**Dataset entries**.
::::

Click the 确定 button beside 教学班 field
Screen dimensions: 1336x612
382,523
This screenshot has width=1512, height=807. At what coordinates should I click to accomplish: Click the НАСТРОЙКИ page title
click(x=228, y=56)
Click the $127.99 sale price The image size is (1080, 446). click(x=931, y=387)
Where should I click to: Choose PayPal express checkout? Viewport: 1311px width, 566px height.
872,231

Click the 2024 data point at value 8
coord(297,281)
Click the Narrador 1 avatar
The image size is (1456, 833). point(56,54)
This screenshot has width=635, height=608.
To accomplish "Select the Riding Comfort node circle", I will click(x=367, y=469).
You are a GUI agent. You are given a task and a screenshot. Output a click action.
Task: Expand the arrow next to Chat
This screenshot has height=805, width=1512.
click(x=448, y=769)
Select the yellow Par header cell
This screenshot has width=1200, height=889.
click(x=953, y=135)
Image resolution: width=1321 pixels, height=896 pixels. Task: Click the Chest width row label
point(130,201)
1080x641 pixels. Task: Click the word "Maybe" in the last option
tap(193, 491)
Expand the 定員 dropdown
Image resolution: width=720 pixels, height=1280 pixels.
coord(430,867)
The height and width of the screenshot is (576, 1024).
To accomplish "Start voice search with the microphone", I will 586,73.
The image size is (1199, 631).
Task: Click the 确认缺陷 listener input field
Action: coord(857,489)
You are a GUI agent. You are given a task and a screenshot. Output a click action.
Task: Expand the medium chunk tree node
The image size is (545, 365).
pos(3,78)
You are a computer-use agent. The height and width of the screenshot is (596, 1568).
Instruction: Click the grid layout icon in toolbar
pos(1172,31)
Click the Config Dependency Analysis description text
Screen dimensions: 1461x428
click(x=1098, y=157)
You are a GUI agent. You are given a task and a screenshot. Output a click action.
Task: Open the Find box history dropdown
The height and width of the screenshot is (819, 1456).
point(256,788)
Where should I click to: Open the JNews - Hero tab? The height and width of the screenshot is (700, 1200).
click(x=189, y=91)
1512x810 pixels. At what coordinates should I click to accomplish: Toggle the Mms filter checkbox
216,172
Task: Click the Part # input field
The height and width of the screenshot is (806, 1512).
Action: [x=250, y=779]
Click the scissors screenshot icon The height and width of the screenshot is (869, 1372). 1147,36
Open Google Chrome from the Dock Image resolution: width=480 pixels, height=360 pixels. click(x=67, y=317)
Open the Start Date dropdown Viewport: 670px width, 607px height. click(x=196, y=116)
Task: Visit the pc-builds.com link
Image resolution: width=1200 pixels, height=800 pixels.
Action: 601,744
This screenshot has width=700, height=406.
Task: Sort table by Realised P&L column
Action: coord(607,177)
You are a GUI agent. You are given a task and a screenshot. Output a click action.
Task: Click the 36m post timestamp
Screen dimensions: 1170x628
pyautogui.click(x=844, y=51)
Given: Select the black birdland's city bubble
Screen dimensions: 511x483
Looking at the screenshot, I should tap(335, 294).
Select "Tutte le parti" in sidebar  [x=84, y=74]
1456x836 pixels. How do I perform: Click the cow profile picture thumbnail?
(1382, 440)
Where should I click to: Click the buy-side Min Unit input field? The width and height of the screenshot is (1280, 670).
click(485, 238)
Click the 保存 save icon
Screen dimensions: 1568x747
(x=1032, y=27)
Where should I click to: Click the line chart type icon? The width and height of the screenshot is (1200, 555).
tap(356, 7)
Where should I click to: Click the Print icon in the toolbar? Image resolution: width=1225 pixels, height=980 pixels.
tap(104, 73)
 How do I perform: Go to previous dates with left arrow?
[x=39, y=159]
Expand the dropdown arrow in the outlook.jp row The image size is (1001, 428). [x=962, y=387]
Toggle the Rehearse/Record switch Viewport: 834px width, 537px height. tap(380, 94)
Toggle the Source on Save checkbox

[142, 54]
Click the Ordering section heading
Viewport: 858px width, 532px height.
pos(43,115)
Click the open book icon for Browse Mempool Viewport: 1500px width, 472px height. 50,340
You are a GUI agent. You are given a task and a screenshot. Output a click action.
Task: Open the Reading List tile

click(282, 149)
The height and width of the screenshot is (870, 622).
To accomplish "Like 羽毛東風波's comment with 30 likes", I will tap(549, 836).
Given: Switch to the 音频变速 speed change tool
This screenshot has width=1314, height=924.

::::

**TASK TO CARRY OUT**. Pick out every line in the items above that contains the word "with" and copy each one. Case matters.

**IN RESPONSE**.
To accomplish "Start voice search with the microphone", I will 586,73.
 How do I perform: Go to previous dates with left arrow?
To accomplish "Like 羽毛東風波's comment with 30 likes", I will tap(549, 836).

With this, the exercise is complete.